Number 274 South Lambeth Road was once known as Beulah House. Despite its apparent neglect this Georgian remnant is Grade II listed (NGR: TQ3042376874):
Circa 1800 house of three storeys and basement, five windows. Stock brick. Rusticated stone basement, first floor cill band and mutuled cornice. Gauged flat brick arches to sash windows with glazing bars and stone cills. Four stone steps to six-panel door in panelled reveal flanked by engaged columns and pilasters supporting cornice head below wide fanlight. Prostyle Ionic porch with enriched entablature and blocking course. One-storey side bays have stone cornice and blocking course holding modern doors with hoods set in original round arched recesses with mask on key block and patterned impost blocks.
In 1791 Crooked Bridge Field was let by John and Sarah Bond on building lease to William Burrows of South Lambeth, plasterer, who erected houses on the site.
No. 274, Beulah House, is a well-proportioned three-storey house with single-storey wings.
The wings and central Ionic porch have been altered or rebuilt sympathetically. The modelled keystones to the arches in the wings are almost certainly of Coade’s artificial stone.The house was first leased in 1798 to Horatio Clagett.
From 1825 until his death in 1849 it was occupied by John Poynder, clerk and solicitor to Bridewell Hospital. He was the author of several theological tracts and “Literary Extracts from English and other Works, collected during Half a Century”. He was also a stock-holder in the East India Company, and as a result of his passionate campaigning the practice of sati was declared to be punishable as culpable homicide in 1829.

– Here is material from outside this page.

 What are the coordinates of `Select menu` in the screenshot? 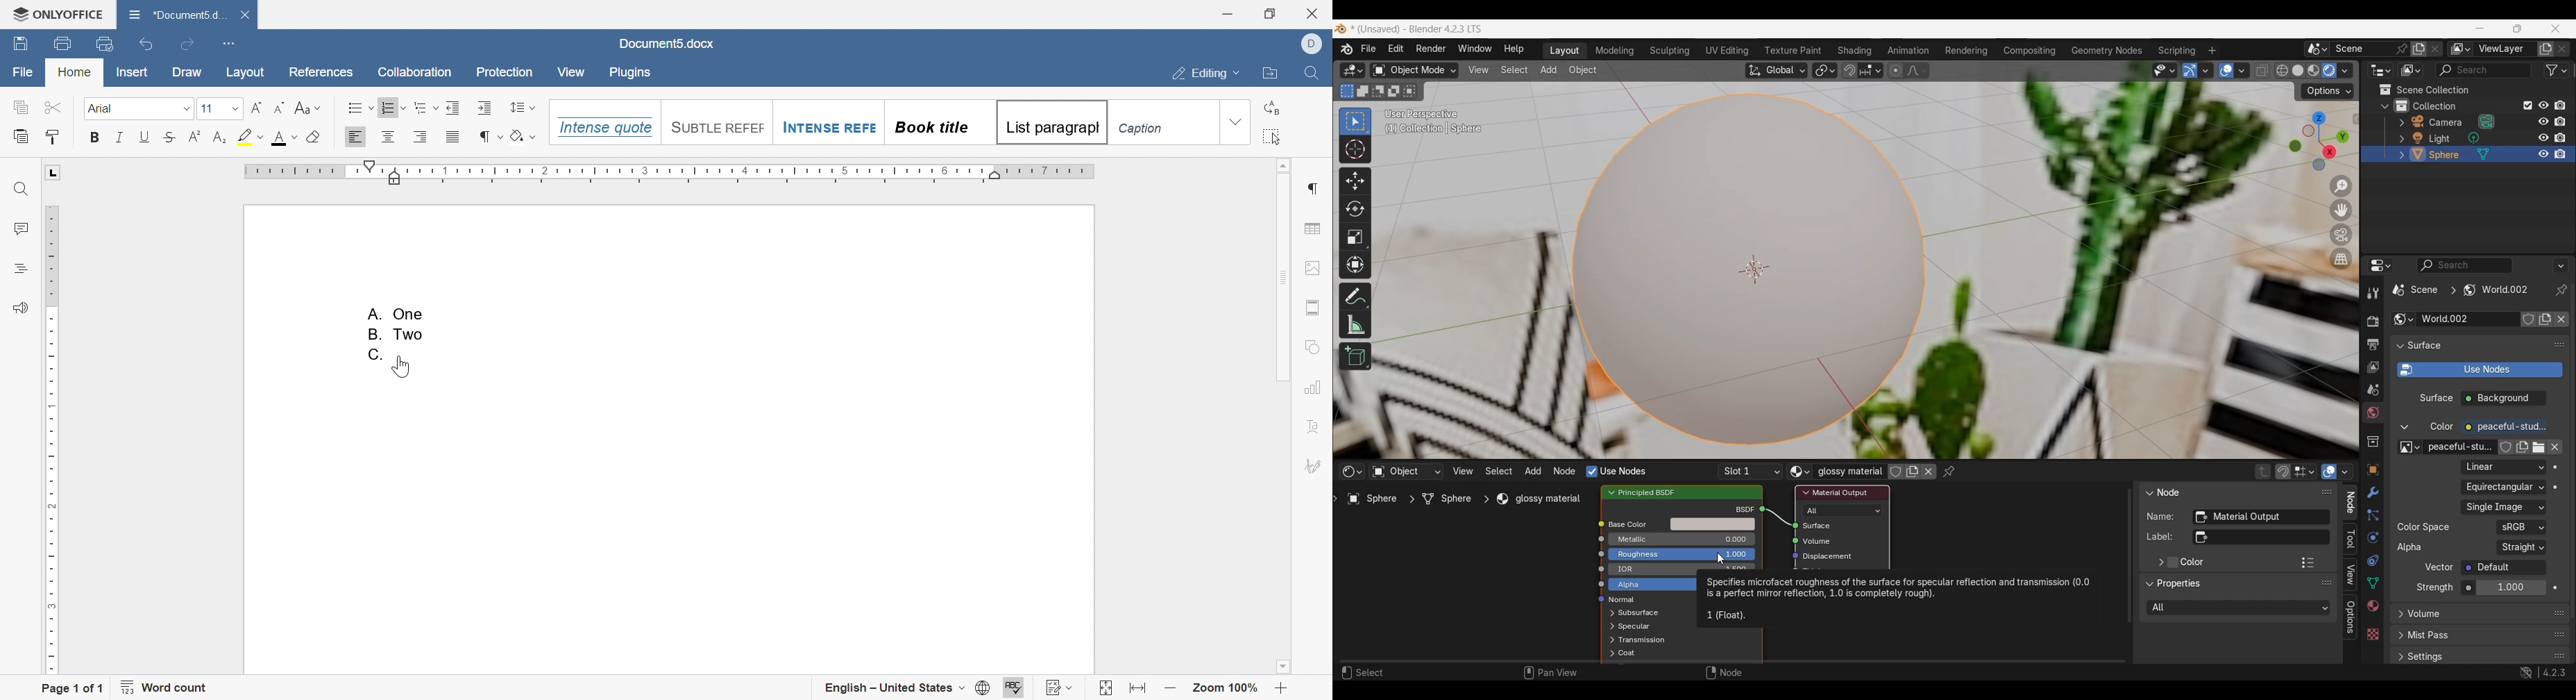 It's located at (1514, 70).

In 1852 a lease of the house and premises, including a wash-house, laundry and drying ground in the rear, was obtained by Thomas Cook, William Hill and Henry M. Rogers, “scourers”.
The premises are still used by Rogers and Cook, Ltd.
According to Lambeth Archives: “Rogers and Cook; Launderers, Dyers and Cleaners were situated in a former Georgian dwelling at 274 South Lambeth Road. The laundry was established in 1823 and became royal launderers by appointment to King George V and the Prince of Wales”.